Retek: The Customizer’s Always Right


RETEK
950 Nicollet Mall, 4th floor
Minneapolis, MN 55403
(612) 587-5000
www.retek.com

TICKER: RETK
EXCHANGE: NASDAQ
EMPLOYEES: 674

Marty Leestma
President, CEO
Before joining in March, he spent 23 years at Accenture, where he helped guide coverage of the retail industry.

David Bagley
Chief Strategy Officer
Another former Accenture staffer, he led the acquisition and new-product strategy that has remade Retek since 1997.

Products
PDF DownloadRetek Merchandising System (RMS) is at the core. Modules include: Integrated Store Operations (Web-based); Point-of-Sale; Store Inventory Management (real-time); Store Labor Management; and Active Retail Intelligence (exception management).

The Customizer’s Always Right

Retailers face an old dilemma: differentiating their wares from those of the company next door. Software vendors, it turns out, are in much the same predicament. Retek’s response—a more complete menu of retail-management products, from supply to demand—is only now, after years of acquisitions, nearing reality, with the recent addition of a “point-of-sale” module. While Retek was ramping up, however, many of its customers—including Eckerd (See Case Dissection, p. 38)—were forced to stitch together systems with whatever pieces they had available.

Just a few years ago, says Hudson’s Bay Company (HBC) CIO Gary Davenport, the situation seemed bleak. “For large retailers, there wasn’t any consolidated [enterprisewide system] you could go to—you either did it yourself, or you pieced together a bunch of best-of-breed systems.” During HBC’s 2000 installation, Retek was “learning how to go after large retailers; now they’ve kind of nailed that as a market space for themselves.” HBC needed “a significant amount of customization to address performance issues and functionality. With thousands of [individual items], what would work for a smaller retailer didn’t work as well for us.”

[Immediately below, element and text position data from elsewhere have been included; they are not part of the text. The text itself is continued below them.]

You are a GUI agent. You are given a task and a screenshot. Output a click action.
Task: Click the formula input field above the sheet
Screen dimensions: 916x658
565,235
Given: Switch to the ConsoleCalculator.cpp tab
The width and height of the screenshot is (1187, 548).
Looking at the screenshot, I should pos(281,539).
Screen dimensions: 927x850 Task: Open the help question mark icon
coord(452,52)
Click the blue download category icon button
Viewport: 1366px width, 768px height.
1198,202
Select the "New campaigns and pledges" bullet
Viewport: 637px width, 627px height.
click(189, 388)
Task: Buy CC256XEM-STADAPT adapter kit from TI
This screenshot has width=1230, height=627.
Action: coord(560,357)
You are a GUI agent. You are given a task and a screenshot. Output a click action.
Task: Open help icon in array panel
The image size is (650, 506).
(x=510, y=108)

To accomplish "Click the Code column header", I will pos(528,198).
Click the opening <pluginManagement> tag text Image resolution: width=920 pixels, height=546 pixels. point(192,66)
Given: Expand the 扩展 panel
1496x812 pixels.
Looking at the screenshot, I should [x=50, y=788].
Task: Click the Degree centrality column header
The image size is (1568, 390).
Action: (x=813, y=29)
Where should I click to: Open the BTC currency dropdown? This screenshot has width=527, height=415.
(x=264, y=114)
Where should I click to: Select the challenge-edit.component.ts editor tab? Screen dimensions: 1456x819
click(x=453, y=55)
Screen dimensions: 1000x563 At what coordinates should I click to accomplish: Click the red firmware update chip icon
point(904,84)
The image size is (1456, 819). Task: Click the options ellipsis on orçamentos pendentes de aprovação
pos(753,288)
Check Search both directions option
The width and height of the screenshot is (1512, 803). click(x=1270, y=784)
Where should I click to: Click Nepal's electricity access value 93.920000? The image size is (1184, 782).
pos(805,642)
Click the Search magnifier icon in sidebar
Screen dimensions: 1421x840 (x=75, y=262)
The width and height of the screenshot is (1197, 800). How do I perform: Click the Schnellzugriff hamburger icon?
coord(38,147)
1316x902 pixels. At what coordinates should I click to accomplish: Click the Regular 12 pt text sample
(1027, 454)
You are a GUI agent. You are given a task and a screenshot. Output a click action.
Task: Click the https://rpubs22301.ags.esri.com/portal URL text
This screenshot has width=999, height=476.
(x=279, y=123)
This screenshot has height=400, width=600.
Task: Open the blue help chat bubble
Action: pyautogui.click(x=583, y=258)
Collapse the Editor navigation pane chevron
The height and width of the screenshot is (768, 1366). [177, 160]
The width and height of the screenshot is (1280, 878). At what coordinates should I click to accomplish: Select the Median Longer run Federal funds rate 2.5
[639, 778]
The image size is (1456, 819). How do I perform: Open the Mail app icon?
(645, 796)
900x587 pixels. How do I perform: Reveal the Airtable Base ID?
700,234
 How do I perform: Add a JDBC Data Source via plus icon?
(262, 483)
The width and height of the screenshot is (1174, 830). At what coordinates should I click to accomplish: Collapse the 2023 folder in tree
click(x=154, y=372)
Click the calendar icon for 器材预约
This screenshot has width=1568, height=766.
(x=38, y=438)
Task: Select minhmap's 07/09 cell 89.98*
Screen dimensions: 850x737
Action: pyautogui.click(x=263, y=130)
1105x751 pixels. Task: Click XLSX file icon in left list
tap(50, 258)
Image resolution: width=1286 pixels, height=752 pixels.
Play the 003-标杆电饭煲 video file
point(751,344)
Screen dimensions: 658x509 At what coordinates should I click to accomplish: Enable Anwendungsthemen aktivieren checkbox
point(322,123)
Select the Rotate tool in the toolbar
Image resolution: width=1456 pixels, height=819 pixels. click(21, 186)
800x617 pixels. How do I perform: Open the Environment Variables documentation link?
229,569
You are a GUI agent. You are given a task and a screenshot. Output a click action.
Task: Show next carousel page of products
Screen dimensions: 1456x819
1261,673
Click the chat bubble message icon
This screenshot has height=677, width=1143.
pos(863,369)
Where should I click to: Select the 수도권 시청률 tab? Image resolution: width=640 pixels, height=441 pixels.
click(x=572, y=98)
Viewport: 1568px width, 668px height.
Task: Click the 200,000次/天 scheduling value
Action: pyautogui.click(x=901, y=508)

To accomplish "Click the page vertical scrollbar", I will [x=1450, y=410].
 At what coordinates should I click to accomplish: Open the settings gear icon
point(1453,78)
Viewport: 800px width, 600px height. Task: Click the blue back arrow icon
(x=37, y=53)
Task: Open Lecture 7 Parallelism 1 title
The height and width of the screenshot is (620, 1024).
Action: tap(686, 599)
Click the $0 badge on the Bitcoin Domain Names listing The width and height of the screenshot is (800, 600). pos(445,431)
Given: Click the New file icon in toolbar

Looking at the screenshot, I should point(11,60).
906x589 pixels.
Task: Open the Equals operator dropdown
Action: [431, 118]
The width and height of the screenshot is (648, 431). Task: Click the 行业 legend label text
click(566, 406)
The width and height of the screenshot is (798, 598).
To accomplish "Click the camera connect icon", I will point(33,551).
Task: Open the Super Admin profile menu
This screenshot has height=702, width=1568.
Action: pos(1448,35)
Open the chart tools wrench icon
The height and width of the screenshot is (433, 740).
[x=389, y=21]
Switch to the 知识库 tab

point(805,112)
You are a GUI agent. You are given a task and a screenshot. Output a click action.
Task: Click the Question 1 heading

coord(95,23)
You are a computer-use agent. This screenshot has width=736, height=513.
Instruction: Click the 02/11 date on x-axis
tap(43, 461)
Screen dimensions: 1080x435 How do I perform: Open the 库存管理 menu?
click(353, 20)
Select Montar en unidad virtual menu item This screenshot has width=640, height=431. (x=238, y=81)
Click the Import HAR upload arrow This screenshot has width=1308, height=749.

A Retek deployment, Davenport says, becomes “the heart-and-lung transplant of any retailer—not just a technology change, but a process change and a cultural change as well.” One major customer, in fact, is about to crack open its chest. “We’re moving off Retek,” says Indigo Books & Music CTO Doug Caldwell. Indigo now owns the Chapters chain, which has been running RMS 6 since 1996. To address functional shortcomings of the now-outdated software, Caldwell says, “the core code was over 60% customized,” resulting in such a hybrid system that Chapters “actually called our implementation ‘Chaptek.'” (Retek doesn’t seem to mind re-branding: North West Company calls one food-distribution deployment “Retek Lite.”) Indigo’s customizations were so intensive that “we dropped maintenance in 2000, and we’ve been supporting ourselves,” but Caldwell finds no fault with his soon-to-be-former vendor. “We don’t blame Retek—we blame what we did 7 years ago.”

At convenience-store chain Sheetz, Bob Scholl acknowledges that “with the amount of customization we had, things aren’t always going to work the first time,” but because the applications are written in accessible—and malleable—Oracle code, “we can troubleshoot it ourselves.” (Gander Mountain’s ArMand Nelson also found it pivotal that “Retek let us own the code.”) The food-service customizations Sheetz and North West required paved the way for Retek 10 and the recent deployment at grocer A&P.

Even Retek’s new Users’ Group may not be enough to unruffle the feathers of its customized customers, wedded to specialized versions that are virtually impossible to upgrade.